The state’s top judge pledged “top to bottom reforms” of the city’s chaotic Housing Courts last week, but the overhaul won’t address one of the system’s basic problems–the 90 percent of tenants who can’t afford lawyers to represent them.

On Tuesday, Court of Appeals Chief Judge Judith Kaye unveiled a series of reforms that will change the structure and procedures of the landlord-tenant courts, which handle more than 300,000 cases every year. The main innovation is the elimination of the court’s general session, where landlords and tenants assemble to await judge assignments. Beginning in late October, the court will institute an “expedited case initiation system” that will directly assign litigants to special divisions of the court, including a new co-op and condo section, a new section to deal with the requirement that some tenants deposit rent in escrow before their case can be heard, and a case resolution section that will intensify efforts to settle cases before trial.

“We have literally taken apart the court, dismantled it and put it back together,” said Jonathan Lippman, chief administrative judge of the state court system, speaking at Manhattan Housing Court.

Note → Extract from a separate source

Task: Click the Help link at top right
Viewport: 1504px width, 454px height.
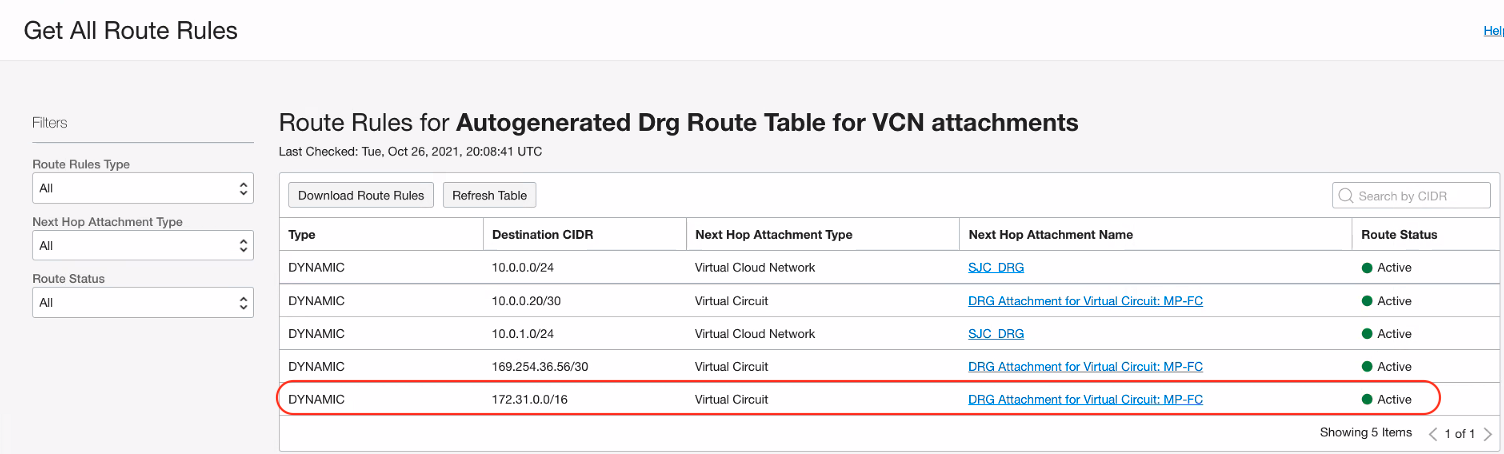Action: click(x=1493, y=31)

As part of the makeover, Lippman also touted the hiring of five new Housing Court judges and the impending opening of two new courthouses in Queens and the Bronx.

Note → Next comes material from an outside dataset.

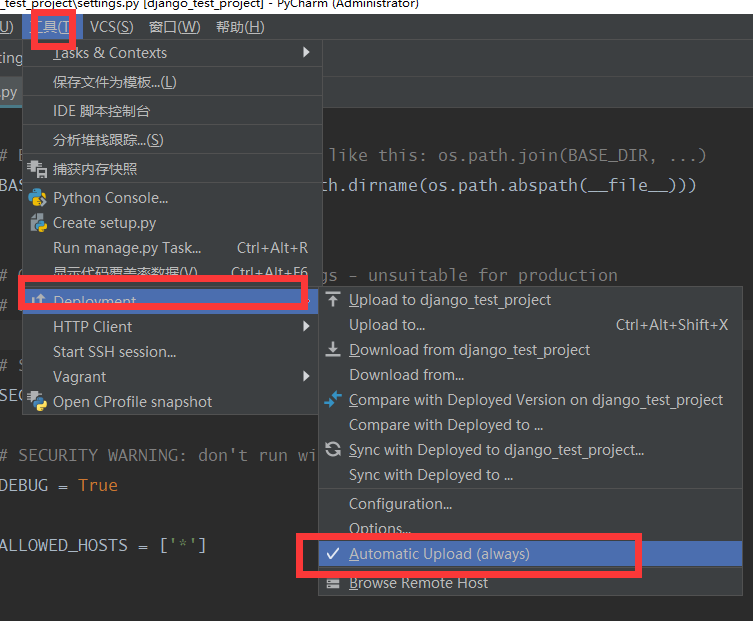Choose Run manage.py Task... option
The image size is (753, 621).
click(x=127, y=248)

Tenant advocates were unimpressed. “The bottom line is that this plan doesn’t address the fact that the overwhelming majority of tenants go against landlords who have lawyers, even though they don’t have representation themselves,” said Steve Banks of Legal Aid’s Homeless Family Rights Unit. “There can’t be reform until you address that issue.”

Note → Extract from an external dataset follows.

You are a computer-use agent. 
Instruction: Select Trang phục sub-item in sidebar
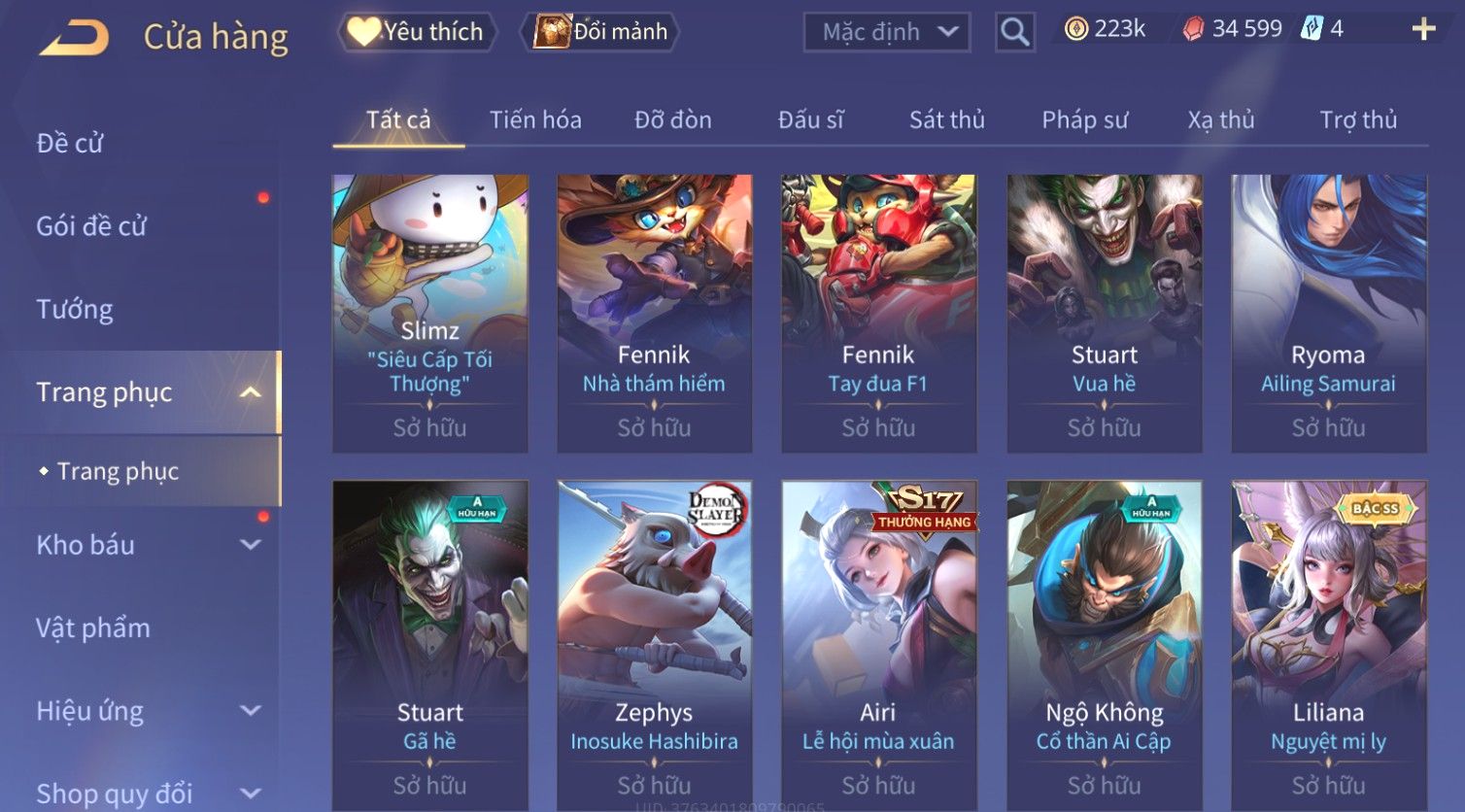pyautogui.click(x=118, y=471)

Some elements of the overhaul include:

— Expanding court clerks’ hours and holding pilot night hours in Queens and Staten Island Housing Courts.

— Adding educational resource centers, a telephone hotline and plain-English plea forms for litigants.

— Coordinating state and city housing databases to give judges access to code violations and other information.

— Creating a new position of “resource assistant” to aide judges in investigating facts on cases.